2. The application of the lactobacillus plantarum in preparing health-care food or medicine for preventing and assisting in treating stomach deficiency-cold.
3. A health food or medicine for preventing and adjuvant treating stomach deficiency cold comprises the lactobacillus plantarum.
4. A fruit granule flavored fermented milk comprising the aforementioned lactobacillus plantarum.
Preferably, the fruit granule flavored fermented milk is prepared by mixing the following components in parts by weight: 70-75 parts of pure milk, 5-10 parts of papaya pulp, 5-10 parts of oatmeal, 6-8 parts of white granulated sugar, 1-2 parts of whey protein powder, 1-2 parts of yeast extract, 231-2 parts of lactobacillus plantarum LP, 0.2-0.4 part of propylene glycol alginate and 0.05-0.15 part of pectin, wherein the viable count of lactobacillus plantarum LP23 is 1.0X10 8 CFU/ml。

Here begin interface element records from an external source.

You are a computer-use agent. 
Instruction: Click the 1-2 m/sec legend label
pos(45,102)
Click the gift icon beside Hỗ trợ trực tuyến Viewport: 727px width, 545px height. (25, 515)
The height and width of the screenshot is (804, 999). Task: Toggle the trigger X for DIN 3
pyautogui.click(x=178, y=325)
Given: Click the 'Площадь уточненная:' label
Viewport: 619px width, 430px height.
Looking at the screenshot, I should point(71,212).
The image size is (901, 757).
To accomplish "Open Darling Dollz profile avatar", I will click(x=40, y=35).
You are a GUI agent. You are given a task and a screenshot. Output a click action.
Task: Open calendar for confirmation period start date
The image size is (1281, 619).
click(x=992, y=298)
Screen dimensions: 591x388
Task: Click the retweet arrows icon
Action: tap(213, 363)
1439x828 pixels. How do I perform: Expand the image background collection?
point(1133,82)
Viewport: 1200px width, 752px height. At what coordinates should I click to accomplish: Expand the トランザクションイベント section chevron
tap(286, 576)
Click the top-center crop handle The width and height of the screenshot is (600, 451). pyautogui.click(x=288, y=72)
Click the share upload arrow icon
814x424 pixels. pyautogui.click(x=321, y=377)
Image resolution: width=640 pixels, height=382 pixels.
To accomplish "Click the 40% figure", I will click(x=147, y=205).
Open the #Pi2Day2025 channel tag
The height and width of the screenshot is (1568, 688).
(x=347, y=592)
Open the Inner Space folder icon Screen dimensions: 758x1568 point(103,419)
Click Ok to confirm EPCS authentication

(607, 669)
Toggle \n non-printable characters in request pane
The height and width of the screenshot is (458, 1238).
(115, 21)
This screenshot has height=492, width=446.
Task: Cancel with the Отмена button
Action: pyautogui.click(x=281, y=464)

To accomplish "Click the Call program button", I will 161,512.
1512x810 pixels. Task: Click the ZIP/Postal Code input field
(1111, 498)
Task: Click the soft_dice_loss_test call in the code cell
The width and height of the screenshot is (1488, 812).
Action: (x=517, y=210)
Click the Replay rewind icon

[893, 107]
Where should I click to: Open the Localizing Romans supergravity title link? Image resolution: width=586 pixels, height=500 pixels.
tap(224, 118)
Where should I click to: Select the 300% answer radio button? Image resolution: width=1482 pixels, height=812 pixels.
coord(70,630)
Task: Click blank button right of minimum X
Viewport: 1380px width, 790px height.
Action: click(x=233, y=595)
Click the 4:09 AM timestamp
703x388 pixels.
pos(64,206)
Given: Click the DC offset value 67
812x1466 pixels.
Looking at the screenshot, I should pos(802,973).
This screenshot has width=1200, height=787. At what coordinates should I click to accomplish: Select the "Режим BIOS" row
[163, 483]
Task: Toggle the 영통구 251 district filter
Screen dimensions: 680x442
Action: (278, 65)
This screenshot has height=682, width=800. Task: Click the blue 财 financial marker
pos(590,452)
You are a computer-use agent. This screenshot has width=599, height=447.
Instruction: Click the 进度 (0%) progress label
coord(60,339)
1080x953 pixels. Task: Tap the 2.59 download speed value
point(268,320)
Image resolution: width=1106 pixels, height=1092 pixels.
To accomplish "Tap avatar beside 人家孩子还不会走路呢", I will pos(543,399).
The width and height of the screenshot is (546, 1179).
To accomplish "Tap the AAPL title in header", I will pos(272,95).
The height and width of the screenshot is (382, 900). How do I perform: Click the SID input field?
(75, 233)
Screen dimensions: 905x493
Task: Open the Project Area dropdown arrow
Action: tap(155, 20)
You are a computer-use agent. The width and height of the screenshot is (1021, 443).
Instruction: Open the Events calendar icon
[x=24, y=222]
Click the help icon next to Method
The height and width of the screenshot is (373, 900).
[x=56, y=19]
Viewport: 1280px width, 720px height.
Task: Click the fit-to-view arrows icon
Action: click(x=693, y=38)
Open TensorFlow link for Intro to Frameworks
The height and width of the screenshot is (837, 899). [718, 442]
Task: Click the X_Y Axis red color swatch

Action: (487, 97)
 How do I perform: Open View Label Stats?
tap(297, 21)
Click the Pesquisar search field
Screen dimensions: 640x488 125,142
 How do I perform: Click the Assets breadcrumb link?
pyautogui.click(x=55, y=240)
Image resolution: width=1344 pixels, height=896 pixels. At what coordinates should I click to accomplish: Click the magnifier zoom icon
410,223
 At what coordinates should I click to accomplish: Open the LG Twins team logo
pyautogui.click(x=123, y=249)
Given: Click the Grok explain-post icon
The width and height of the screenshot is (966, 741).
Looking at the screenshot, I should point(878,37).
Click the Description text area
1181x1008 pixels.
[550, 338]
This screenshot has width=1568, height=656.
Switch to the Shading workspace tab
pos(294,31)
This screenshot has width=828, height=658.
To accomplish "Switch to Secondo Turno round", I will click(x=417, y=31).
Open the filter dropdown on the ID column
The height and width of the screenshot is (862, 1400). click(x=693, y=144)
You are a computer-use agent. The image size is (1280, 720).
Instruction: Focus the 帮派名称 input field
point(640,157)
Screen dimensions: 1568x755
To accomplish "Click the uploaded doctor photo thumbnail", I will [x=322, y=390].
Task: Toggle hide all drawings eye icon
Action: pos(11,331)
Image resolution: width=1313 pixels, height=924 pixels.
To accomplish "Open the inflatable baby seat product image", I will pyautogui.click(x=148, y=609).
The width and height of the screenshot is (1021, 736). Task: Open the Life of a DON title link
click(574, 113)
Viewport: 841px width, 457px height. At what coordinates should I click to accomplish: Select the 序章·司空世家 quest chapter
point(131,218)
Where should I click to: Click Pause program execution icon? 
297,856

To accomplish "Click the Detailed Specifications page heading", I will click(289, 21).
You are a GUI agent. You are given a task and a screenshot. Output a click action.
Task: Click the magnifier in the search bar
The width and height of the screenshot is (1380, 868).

5. The preparation method of the fruit granule flavored fermented milk comprises the following specific steps:
s1: firstly, heating the formula amount of pure milk to 40 ℃, then uniformly mixing the formula amount of white granulated sugar, whey protein powder, yeast extract, propylene glycol alginate and pectin, adding the mixture, stirring at a high speed, heating to 75 ℃, and stirring for 5 minutes to obtain premixed milk;
s2: cooling the premixed milk in the step S1 to about 60 ℃, homogenizing for 10 minutes under 20MPa to obtain homogenized milk;
s3: sterilizing the homogenized milk in the step S2 at 88-92 ℃ for 10 minutes, cooling to 38-42 ℃ and inoculating lactobacillus plantarum LP23, and then fermenting for 12 hours at 35 ℃ to obtain fermented milk;
s4: after fermentation, uniformly mixing the papaya pulp, the oat flakes and the fermented milk according to the formula, filling and refrigerating.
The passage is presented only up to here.